Without an explicit decision, contributors might duplicate run-compare or performance charts inside the Vue app (splitting maintenance, auth, and data loading) or deprecate Streamlit prematurely.
Decision¶
- Streamlit remains the home for operator-facing eval tooling:
tools/run_compare/— quality comparisons, diagnostics, and the Performance page — stay on Streamlit + Plotly (optional[compare]extra), not inweb/gi-kg-viewer/. - Vue viewer scope: The SPA focuses on corpus exploration (graph, search, library, digest,
dashboard) against a resolved corpus root and
/api/*— not on batch eval directory workflows. - Join semantics: When UI needs both eval metrics and frozen profiles, release tag is the
primary join key (RFC-066); implementation
stays in
tools/run_compare/. - Optional extra: Keeping Streamlit behind
[compare]preserves lean installs for users who never open eval tools (RFC-047).
Rationale¶
- Different data roots: Eval runs live under
data/eval/; the viewer consumes live corpus roots — merging them in one SPA would couple unrelated release cycles. - Velocity: Streamlit is fast for internal Plotly dashboards; the viewer stack optimizes for Cytoscape, Pinia, and Playwright E2E.
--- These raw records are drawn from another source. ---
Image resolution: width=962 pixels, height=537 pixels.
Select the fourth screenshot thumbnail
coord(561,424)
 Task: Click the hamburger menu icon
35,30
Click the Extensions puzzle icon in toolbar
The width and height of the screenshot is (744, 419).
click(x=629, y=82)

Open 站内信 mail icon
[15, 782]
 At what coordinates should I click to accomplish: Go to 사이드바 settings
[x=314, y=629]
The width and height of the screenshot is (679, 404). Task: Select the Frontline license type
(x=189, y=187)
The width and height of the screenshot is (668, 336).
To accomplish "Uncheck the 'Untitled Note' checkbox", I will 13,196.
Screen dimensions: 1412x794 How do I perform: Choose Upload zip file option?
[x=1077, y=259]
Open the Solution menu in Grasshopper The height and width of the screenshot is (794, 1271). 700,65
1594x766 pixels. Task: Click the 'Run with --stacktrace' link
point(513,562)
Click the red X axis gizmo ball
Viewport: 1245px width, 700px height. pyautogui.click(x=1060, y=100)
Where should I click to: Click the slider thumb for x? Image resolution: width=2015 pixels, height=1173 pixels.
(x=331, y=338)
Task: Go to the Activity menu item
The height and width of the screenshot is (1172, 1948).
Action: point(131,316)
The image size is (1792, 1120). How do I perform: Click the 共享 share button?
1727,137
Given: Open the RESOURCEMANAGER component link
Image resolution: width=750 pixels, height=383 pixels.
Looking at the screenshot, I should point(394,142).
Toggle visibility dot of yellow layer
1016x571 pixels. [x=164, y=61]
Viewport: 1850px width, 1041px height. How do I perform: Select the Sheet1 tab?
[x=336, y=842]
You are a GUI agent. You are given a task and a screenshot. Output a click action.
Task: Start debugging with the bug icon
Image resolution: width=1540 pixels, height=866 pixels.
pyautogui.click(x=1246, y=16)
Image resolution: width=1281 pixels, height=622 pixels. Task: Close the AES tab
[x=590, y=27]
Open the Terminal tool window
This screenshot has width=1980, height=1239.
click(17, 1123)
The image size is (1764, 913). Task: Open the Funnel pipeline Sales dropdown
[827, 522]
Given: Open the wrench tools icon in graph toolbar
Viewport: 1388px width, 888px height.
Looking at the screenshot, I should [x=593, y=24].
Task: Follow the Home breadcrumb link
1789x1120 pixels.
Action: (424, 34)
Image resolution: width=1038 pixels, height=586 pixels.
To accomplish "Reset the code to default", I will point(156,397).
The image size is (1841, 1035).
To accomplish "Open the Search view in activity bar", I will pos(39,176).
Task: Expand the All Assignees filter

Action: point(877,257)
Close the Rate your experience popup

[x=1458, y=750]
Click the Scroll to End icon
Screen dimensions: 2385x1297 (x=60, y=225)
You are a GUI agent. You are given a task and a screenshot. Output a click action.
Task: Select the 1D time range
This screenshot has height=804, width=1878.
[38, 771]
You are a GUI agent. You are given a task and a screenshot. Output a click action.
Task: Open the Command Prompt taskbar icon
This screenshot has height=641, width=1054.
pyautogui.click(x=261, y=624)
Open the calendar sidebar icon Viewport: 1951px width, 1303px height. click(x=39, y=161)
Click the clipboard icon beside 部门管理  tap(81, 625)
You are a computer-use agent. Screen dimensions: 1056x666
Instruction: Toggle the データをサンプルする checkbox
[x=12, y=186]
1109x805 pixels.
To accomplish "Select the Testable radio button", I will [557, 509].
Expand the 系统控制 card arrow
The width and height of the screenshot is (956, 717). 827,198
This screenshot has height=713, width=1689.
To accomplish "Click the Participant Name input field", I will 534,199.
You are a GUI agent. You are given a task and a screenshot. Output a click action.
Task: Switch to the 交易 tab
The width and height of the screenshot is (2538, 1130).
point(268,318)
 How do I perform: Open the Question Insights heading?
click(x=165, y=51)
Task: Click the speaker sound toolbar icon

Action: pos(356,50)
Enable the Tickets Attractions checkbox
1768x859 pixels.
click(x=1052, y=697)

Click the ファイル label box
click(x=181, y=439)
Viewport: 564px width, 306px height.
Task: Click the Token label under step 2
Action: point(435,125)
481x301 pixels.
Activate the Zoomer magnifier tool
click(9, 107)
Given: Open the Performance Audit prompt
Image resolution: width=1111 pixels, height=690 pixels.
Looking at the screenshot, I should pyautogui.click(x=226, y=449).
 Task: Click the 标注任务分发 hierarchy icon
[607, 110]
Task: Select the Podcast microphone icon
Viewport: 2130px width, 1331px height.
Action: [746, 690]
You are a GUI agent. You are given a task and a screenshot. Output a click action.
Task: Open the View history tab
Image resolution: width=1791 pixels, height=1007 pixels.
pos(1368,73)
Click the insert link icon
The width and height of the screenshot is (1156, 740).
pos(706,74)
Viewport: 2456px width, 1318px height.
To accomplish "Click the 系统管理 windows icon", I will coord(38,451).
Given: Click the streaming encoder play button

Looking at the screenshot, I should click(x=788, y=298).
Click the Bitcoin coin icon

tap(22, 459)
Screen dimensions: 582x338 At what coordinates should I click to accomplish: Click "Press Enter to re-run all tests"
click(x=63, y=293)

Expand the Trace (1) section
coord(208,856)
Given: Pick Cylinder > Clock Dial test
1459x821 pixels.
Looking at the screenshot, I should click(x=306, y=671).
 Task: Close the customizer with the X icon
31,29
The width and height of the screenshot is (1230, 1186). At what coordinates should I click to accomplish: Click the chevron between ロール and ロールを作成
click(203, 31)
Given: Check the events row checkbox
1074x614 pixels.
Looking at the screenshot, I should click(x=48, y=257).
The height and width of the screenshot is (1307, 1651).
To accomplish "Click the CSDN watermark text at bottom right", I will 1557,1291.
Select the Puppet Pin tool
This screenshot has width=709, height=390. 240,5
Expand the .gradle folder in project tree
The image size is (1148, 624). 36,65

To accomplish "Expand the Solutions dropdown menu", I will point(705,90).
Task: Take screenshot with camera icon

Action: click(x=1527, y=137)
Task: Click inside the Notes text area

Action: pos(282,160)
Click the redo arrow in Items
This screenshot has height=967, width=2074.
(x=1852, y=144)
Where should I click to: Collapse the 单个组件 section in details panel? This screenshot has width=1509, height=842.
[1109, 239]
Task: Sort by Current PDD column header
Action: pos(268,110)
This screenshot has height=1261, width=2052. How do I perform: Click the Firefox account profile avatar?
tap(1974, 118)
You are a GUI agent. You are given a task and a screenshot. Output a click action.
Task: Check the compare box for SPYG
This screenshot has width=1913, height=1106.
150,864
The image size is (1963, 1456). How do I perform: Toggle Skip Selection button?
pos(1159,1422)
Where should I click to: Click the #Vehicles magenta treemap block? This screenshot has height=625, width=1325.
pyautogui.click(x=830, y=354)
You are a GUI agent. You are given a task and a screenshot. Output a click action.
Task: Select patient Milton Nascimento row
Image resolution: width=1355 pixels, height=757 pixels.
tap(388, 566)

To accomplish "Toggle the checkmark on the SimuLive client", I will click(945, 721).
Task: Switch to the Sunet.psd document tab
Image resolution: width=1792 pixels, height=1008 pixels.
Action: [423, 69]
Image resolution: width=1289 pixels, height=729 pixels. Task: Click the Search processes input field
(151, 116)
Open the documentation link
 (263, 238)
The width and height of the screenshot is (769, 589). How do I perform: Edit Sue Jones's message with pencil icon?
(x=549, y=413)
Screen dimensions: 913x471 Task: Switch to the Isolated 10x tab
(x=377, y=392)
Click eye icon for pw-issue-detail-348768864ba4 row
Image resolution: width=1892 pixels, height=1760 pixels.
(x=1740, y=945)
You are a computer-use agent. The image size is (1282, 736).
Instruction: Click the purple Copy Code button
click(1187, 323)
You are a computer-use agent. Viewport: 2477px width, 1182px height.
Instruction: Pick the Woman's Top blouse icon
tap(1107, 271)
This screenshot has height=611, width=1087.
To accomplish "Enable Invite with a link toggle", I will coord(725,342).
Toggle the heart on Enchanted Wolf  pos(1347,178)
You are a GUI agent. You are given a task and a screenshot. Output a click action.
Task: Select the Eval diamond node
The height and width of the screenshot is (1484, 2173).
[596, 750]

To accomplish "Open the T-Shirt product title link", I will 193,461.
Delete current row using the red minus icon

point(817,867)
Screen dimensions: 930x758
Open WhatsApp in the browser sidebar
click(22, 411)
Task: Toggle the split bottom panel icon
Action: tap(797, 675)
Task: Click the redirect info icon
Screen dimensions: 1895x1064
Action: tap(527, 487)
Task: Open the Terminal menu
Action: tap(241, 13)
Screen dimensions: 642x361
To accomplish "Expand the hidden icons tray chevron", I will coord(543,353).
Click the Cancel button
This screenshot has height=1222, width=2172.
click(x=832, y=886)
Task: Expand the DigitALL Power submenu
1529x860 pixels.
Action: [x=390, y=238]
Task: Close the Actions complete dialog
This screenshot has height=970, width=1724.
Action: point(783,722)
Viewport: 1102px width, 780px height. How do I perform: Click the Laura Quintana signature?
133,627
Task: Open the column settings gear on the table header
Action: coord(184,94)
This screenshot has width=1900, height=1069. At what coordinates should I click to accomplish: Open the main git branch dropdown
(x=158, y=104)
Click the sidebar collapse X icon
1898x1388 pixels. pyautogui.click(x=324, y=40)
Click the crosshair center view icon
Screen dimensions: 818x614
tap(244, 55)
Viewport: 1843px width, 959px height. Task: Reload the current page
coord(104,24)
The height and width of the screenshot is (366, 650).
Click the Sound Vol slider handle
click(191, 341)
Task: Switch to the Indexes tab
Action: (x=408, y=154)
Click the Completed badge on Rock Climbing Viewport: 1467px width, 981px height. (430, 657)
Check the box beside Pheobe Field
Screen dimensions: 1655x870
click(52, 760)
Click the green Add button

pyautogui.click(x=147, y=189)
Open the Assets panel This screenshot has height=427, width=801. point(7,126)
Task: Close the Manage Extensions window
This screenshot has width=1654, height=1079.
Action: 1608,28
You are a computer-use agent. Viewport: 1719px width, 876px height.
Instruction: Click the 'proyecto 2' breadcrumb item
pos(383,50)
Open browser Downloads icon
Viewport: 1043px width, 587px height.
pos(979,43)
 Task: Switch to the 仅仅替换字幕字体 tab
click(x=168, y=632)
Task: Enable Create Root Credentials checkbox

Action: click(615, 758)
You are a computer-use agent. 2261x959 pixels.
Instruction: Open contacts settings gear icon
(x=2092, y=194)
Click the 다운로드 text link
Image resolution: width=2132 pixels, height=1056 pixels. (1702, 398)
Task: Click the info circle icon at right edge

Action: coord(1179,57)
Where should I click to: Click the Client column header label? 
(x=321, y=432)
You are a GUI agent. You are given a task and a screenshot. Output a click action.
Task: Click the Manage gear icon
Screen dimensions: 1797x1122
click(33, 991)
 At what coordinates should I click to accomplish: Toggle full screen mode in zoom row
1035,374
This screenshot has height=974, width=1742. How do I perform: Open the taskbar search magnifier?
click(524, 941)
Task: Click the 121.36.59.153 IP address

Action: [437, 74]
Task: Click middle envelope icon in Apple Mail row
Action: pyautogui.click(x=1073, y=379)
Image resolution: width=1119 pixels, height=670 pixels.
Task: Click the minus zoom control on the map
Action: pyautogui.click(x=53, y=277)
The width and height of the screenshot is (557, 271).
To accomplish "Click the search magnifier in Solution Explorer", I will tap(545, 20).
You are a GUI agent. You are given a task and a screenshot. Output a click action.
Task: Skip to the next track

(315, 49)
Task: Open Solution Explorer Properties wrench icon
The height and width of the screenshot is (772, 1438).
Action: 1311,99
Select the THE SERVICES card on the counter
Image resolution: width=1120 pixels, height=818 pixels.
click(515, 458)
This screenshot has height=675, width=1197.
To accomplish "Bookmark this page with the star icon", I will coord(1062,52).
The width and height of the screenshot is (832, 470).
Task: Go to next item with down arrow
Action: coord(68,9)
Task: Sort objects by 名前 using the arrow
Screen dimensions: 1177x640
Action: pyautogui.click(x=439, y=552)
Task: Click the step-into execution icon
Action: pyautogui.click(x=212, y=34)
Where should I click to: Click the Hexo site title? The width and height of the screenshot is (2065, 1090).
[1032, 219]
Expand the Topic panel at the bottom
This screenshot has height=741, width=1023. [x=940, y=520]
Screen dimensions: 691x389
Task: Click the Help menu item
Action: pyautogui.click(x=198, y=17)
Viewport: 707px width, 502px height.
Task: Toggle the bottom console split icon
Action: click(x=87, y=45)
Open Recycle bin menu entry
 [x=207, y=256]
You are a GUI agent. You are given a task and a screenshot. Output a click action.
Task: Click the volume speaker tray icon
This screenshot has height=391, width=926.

- Clear ownership: ML operators use
make run-compare; corpus operators usepodcast serve+ viewer.
Alternatives Considered¶
- Rebuild run compare in Vue + FastAPI: Rejected; large duplicate of charts, file scanners, and session state; slower iteration for eval workflows.
- Single “mega” Streamlit for viewer + eval: Rejected; loses Cytoscape-first UX, typed API contracts, and ADR-064 server architecture.
- Jupyter-only notebooks for comparison: Rejected for onboarding; Streamlit gives one command and shared README entrypoint.
Consequences¶
- Positive: Stable split of stacks; RFC-047/066 remain authoritative for Streamlit behavior.
- Negative: Two UI stacks to maintain (Python extras vs Node); acceptable given distinct users.
- Neutral: Links from docs may point operators to both
make run-compareandmake serve.
Implementation Notes¶
- Module:
tools/run_compare/(app.py,data.py, README). - Install:
pip install -e ".[compare]"; runmake run-compareorstreamlit run tools/run_compare/app.py.